- Nickname: Gr. GYC
- Gaur Yamuna City Yamuna Expressway, Uttar Pradesh, India
- Coordinates: 28°18′34.7″N 77°33′27″E﻿ / ﻿28.309639°N 77.55750°E
- Country: India
- State: Uttar Pradesh
- District: Gautam Buddha Nagar

Area
- • Total: 1.0117 km^{2} (0.3906 sq mi)

Languages
- • Official: Hindi
- Time zone: UTC+5:30 (IST)
- Postal code: 201301

= Gaur Yamuna City =

Gaur Yamuna City is a group housing residential city located near Yamuna Expressway. Spread over 101 hectares (250 acres), Gaur Yamuna City is being developed by Gaursons India, through the construction of plots, villas, and apartments. The township has 20,000 residential apartments as well as hospitals, schools, and commercial complexes.

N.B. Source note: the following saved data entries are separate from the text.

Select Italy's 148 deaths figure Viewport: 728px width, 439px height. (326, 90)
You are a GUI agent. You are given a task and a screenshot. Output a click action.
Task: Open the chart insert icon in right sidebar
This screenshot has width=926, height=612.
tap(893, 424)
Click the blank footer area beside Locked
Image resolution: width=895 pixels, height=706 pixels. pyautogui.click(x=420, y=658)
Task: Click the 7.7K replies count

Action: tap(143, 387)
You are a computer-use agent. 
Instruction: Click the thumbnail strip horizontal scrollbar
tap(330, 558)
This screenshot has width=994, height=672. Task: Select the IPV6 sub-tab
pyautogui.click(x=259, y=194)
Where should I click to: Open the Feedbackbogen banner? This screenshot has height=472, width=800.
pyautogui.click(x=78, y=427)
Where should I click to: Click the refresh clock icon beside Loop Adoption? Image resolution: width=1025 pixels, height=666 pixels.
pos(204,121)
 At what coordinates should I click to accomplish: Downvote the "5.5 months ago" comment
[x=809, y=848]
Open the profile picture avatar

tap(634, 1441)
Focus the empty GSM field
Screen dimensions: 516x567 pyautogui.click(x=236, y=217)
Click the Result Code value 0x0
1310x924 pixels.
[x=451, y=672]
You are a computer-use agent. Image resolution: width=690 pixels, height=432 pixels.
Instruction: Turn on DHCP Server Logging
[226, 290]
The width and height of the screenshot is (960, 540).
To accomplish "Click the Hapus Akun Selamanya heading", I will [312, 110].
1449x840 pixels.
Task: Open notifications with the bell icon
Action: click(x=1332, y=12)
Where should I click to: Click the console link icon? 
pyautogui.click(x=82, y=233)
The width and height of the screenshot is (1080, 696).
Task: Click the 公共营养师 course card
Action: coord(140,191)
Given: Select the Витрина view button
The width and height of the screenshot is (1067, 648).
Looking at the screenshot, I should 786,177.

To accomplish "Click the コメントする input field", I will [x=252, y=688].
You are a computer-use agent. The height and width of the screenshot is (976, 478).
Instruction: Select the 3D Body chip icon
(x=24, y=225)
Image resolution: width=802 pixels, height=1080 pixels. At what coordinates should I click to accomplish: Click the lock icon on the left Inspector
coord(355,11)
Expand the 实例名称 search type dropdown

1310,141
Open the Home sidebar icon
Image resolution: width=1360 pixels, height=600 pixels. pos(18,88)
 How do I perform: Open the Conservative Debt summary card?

The land on which Gaur Yamuna City resides was originally part of the Dankaur Village and after its acquisition, the land was allocated to Jaypee Group for the development of Yamuna Expressway. This land acquisition saw protests by farmers in 2011 and the issue was resolved when farmers got additional compensation for their land and 7% of the developed land in lieu of the acquired land. Gaursons India purchased this land from Jaypee Group for ₹1500 crore and will be investing ₹5000 crore in its development over the next 4 years starting in 2014. It is the first integrated township on the Yamuna expressway which will connect to the upcoming Jewar Airport.